Despite winning a World Series, three pennants and five division championships in his five years here, Roberts is particularly ripped for juggling a bullpen that was initially tested by Bauer’s absence. That bullpen has become one of the league’s best, yet Roberts still hears about it nightly as fans seemingly are giving less benefit of the doubt to an organization whose biggest offseason signing has brought them only shame.
At the time of Bauer’s acquisition, many prescient journalists wrote that the Dodgers should have passed because of his social media history. I was not one of them. I wrote that the strong veteran clubhouse would keep him under control.
“He has little tolerance for baseball’s button-down culture and his highly visible social media presence has at times curdled into bullying,” I wrote of Bauer. “But there’s no argument that he can pitch. And the Dodgers now have enough strong leaders in the room that combative personalities aren’t allowed to become distractions.”
The Dodgers obviously agreed, and that was obviously the wrong move, but if you’re going to blame someone, don’t blame Roberts and don’t even blame Friedman.

● Supplied information

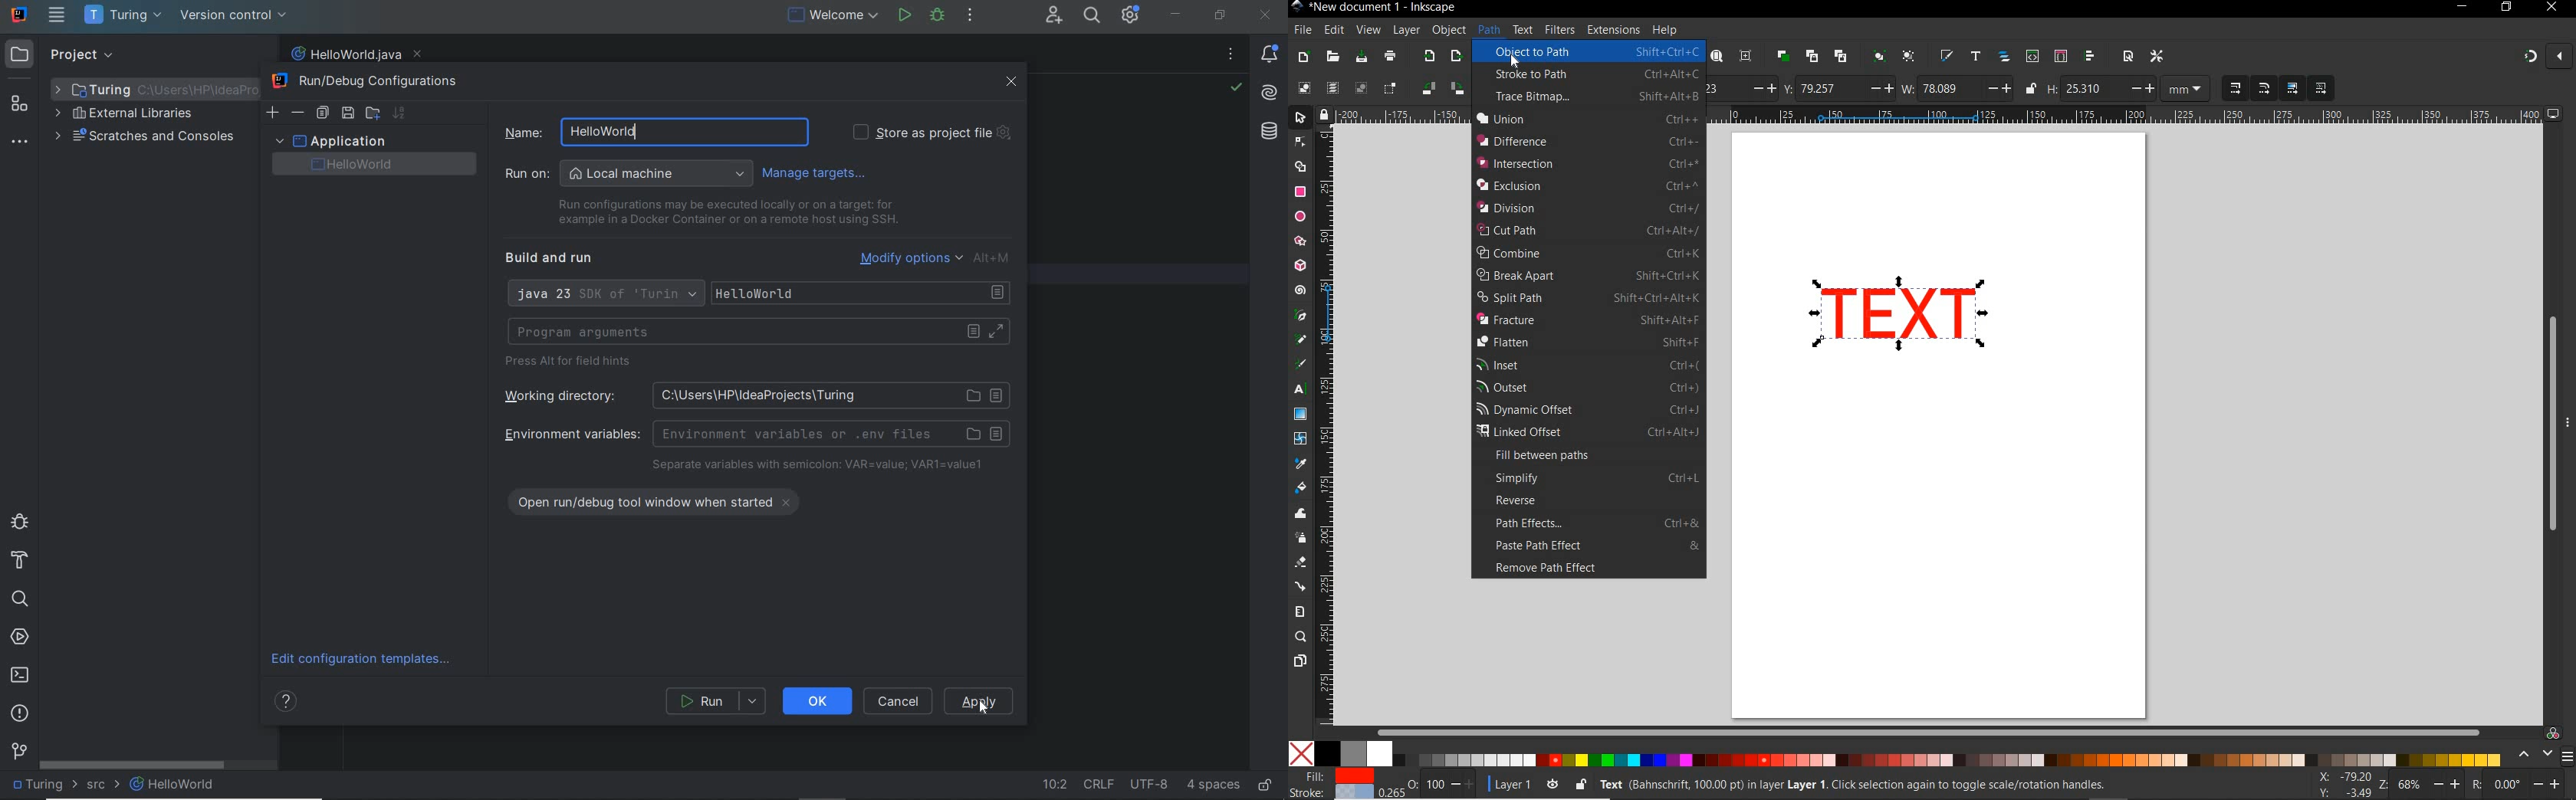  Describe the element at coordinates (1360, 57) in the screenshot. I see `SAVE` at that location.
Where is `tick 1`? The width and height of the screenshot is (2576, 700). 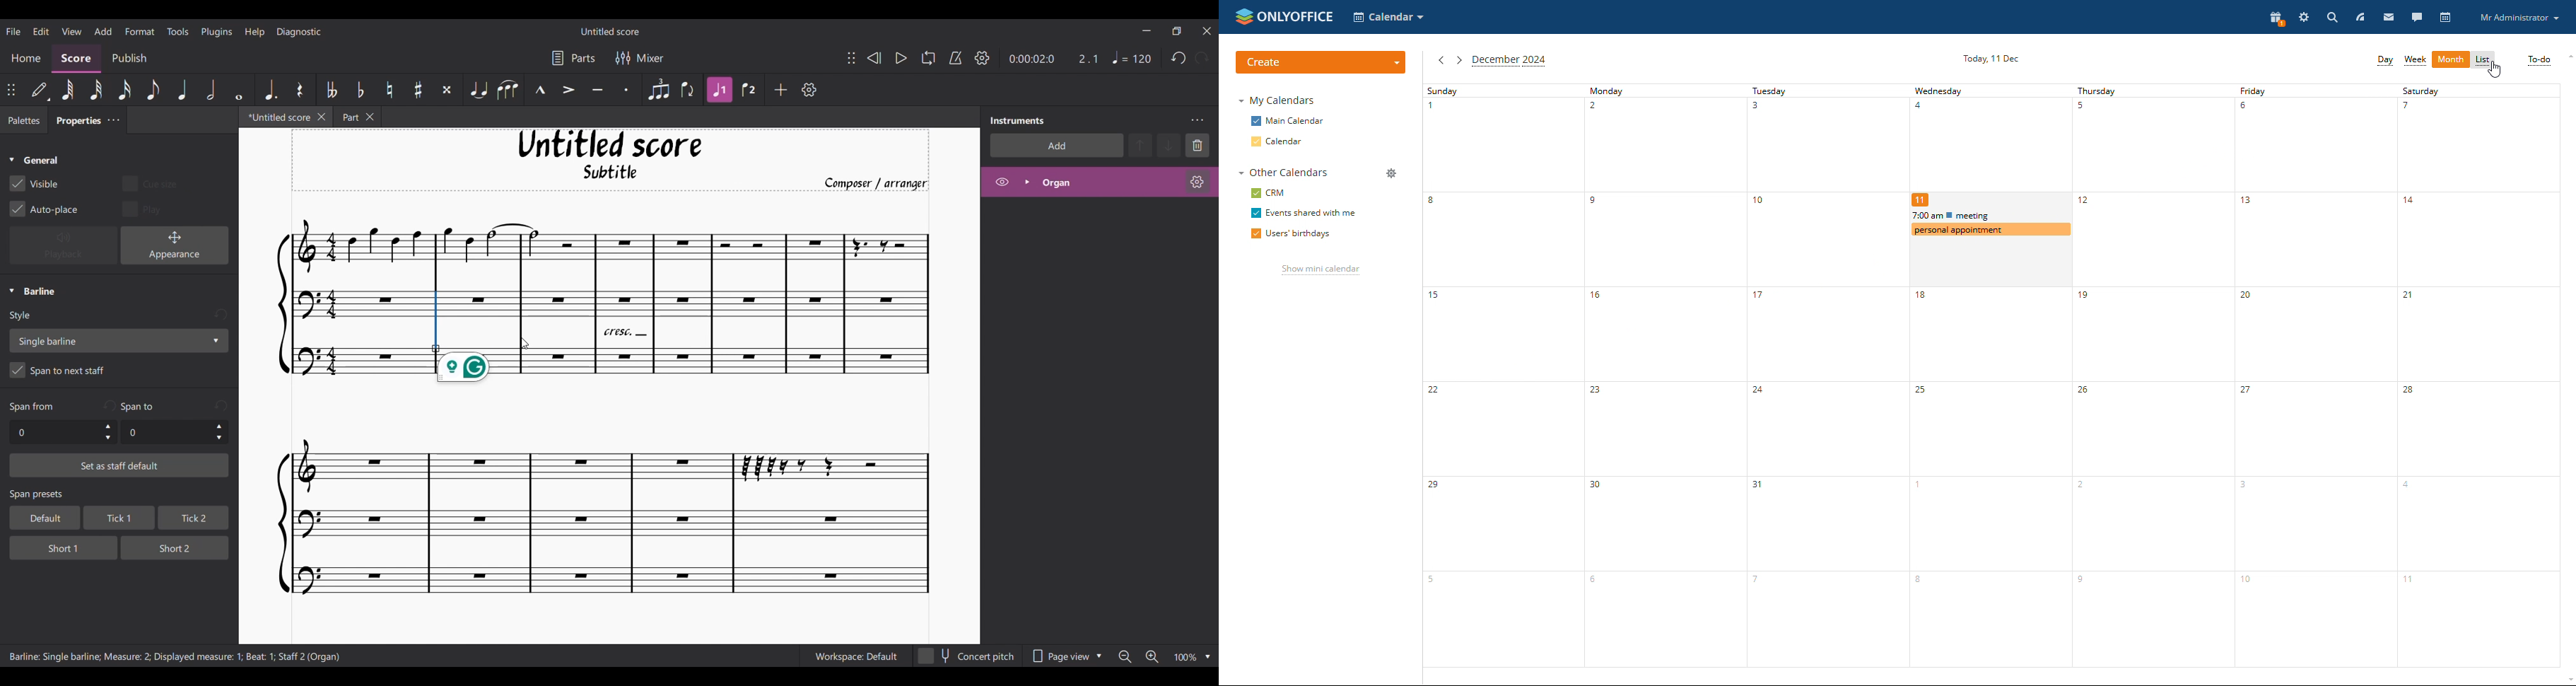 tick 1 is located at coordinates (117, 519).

● Exercises to complete
A. Output the stretch of the Dodgers passage from "At the time" through "him under control.", copied word for word.
B. Pick up the passage on the Dodgers and Trevor Bauer where it ends, after its final sentence, and continue it.

● Task responses
A.
At the time of Bauer’s acquisition, many prescient journalists wrote that the Dodgers should have passed because of his social media history. I was not one of them. I wrote that the strong veteran clubhouse would keep him under control.

B.
A move this expensive on a team that already had such a giant payroll could only come from the very top, from chairman Mark Walter, who jumped at a chance for the rich to get richer, and whose organization seemingly rushed the deal to completion without the appropriate vetting.
Now Bauer is officially gone for the season, and embarrassment is forever.
“Honestly ... I don’t think it’s changed anything from how we’ve gone about it,” Roberts said when asked Friday about potential Bauer closure. “That’s more on the legal side. For us, just focusing on the baseball side, it hasn’t really affected the guys in the clubhouse.”
Oh, but in different ways, it has. And for many months, it will.